Saved entries:

::::::::

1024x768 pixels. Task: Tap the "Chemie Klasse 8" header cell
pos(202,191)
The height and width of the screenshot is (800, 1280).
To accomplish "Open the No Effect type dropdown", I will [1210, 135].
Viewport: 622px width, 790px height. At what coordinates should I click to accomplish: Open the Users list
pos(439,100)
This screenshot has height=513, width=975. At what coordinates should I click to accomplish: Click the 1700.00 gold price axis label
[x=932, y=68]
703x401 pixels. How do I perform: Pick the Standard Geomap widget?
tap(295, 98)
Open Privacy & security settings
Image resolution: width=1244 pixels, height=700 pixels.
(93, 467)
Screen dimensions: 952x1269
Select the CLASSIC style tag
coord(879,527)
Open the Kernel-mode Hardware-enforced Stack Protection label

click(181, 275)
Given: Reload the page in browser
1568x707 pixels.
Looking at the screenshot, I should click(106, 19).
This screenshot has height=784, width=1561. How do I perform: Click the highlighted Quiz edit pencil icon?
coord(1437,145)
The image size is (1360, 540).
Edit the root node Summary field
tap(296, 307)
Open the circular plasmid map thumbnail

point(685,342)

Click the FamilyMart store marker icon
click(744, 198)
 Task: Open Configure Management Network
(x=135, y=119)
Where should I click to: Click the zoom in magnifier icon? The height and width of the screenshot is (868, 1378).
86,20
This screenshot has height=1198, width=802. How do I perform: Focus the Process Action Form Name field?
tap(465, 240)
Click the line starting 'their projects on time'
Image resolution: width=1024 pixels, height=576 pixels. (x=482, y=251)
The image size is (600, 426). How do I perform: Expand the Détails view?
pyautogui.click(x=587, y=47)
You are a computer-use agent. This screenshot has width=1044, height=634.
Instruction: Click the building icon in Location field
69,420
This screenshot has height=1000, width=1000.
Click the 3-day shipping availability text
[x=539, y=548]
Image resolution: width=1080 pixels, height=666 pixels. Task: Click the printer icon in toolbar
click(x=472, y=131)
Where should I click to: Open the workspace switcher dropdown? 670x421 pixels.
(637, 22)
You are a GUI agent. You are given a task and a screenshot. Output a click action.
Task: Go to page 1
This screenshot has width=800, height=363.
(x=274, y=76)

::::::::

Please transcribe exactly the lines above from the line that has "This screenshot has height=1198, width=802." up to and including the line that has "This screenshot has height=1000, width=1000."; no other line belongs in the answer.

This screenshot has height=1198, width=802. How do I perform: Focus the Process Action Form Name field?
tap(465, 240)
Click the line starting 'their projects on time'
Image resolution: width=1024 pixels, height=576 pixels. (x=482, y=251)
The image size is (600, 426). How do I perform: Expand the Détails view?
pyautogui.click(x=587, y=47)
You are a computer-use agent. This screenshot has width=1044, height=634.
Instruction: Click the building icon in Location field
69,420
This screenshot has height=1000, width=1000.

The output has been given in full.